[Parts of the exercise]
1. Reproduce the passage on sports and ambiguity word for word, from "This insertion of" down to "saves are redundant).".
2. Summarize the passage on sports and ambiguity in two sentences.

[Passage given]
So you find analysts talking about “turning points,” or “big plays,” in a game, where logically, there is no distinction amongst contributors to the outcome of a game. Because Team X won the game, every aspect of the game that preceded contributed to Team X winning the game. We can talk about how athletically difficult a particular play was, how statistically unlikely it was, or how a player performed compared to said player's pattern of performance, but all of those events are inextricable parts of one certain fact: Team X won.
This insertion of ambiguity into certainty can lead to some pretty logically bizarre statements, like this one you'll hear every now and then, “If the Bruins go on to win this game, remember that save.” Sure some saves in hockey are more difficult than others, requiring more technical skill and/or athleticism, and some saves happen in the context of dramatic action, but a save is a save; or to put this differently, the other team scores every time a goalie doesn't make a save, and so, logically, every save is vital to the win (or at least as many saves as is necessary to preserve the point differential, meaning if you win by six, technically, five of your goalie's saves are redundant).
It goes further than that, though, as the insertion of ambiguity is the essential action of all sports discourse. Before the game, it is ambiguity all the time as fans and analysts use preceding patterns to predict future events. (Meteorologists, Bankers, and Sports Analysts: What is three jobs you can be wrong all the time and still get paid?) Then Team X wins, and we spend an obscene amount of time debating, discussing, and arguing about how this incontrovertible fact came to be. We analyze the quality of particular players, we scrutinize the calls of the officials, we isolate certain strings of occurrence and apply qualitative judgments to them, and (because this idea isn't already weird enough) we use statistics—the intended antithesis of ambiguity—as one of our primary tools of ambiguity creation, all the while, completely ignoring the truly ambiguous moments of chaos that also contribute to the outcome, for example, to pick at a fresh wound, the Canadiens scoring a goal after a puck bounced off of Dennis Seidenberg's face and landed right in front of Gallagher, or when the tying goal was scored after a totally ambiguous totally unlucky penalty, off Chara's stick. “Experts” in the field can observe the exact same phenomena and from the exact same certainty (man, Team X is killin' it.) come to entirely different and often passionately held conclusions.
If you're following the logic, you can see a paradox growing. The definitive fact that separates sport from just about everything else in daily experience, is certainty, and yet nearly all of the emotional engagement of sport is through the creation of ambiguity. And, since we're on the topic of the absolute madness of human emotions, the point of that created ambiguity is almost always conflict; induced ambiguity for the expressed goal of disagreeing with each other. Essentially, we take an absolute certainty, inject every single identifiable aspect of it with ambiguity for the expressed purpose of having one (or four) too many drinks and shouting at each other about it. Sport provides us with a perfect balance between certainty and ambiguity; an inarguable fact as a base for damn near endless and often passionate debate.

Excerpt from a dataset
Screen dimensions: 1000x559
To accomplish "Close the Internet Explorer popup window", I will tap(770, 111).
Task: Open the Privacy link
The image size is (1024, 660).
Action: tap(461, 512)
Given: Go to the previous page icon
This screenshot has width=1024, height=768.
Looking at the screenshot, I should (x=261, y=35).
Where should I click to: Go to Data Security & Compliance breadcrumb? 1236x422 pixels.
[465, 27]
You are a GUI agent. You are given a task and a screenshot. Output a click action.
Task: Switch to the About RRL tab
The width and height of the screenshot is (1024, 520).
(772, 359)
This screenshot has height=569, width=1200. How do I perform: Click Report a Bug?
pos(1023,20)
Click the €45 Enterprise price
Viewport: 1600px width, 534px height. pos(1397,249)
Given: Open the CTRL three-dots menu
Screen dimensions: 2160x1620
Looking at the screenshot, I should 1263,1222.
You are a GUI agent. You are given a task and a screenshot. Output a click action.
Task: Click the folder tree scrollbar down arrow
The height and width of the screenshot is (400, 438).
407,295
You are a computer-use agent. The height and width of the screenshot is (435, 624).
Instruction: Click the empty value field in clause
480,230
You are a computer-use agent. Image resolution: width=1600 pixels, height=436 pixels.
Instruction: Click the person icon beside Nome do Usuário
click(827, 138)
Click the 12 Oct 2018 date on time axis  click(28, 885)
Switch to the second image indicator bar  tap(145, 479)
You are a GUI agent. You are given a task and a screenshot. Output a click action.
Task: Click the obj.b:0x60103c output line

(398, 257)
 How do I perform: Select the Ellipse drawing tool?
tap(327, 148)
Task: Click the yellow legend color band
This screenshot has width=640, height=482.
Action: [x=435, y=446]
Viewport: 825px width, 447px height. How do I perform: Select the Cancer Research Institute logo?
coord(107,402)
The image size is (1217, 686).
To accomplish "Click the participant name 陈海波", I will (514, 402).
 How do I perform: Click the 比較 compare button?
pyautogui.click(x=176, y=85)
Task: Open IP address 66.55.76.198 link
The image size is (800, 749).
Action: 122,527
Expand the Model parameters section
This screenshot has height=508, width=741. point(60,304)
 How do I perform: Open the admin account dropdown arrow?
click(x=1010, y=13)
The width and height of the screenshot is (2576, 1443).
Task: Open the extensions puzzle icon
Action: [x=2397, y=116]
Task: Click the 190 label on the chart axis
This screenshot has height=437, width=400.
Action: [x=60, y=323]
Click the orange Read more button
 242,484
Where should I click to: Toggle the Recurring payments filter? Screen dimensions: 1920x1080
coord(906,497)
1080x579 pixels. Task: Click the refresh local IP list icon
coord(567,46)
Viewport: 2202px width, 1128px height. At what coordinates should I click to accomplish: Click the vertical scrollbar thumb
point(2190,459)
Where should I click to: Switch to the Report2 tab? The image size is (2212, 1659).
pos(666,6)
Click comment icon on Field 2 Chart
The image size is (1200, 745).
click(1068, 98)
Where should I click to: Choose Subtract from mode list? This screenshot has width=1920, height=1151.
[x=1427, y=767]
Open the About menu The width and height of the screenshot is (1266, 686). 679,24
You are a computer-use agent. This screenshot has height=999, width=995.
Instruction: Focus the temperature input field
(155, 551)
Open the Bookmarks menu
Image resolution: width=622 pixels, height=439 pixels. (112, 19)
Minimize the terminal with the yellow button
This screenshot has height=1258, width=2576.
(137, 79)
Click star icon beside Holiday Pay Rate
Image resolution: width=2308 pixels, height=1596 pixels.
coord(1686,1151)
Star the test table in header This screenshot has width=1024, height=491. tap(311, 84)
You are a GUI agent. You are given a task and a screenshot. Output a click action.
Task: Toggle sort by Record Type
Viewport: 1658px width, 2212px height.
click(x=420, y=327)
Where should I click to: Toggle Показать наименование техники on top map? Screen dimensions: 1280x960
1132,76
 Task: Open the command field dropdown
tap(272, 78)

[Responses by task]
1.
This insertion of ambiguity into certainty can lead to some pretty logically bizarre statements, like this one you'll hear every now and then, “If the Bruins go on to win this game, remember that save.” Sure some saves in hockey are more difficult than others, requiring more technical skill and/or athleticism, and some saves happen in the context of dramatic action, but a save is a save; or to put this differently, the other team scores every time a goalie doesn't make a save, and so, logically, every save is vital to the win (or at least as many saves as is necessary to preserve the point differential, meaning if you win by six, technically, five of your goalie's saves are redundant).

2. Because a game's outcome is certain, every play contributes equally to the win, yet sports discourse injects ambiguity into that certainty through talk of turning points, pre-game predictions, and post-game analysis, even using statistics as a tool for it. This produces a paradox in which sport pairs an inarguable fact with nearly endless and often passionate debate, with the created ambiguity serving mainly as a basis for disagreement.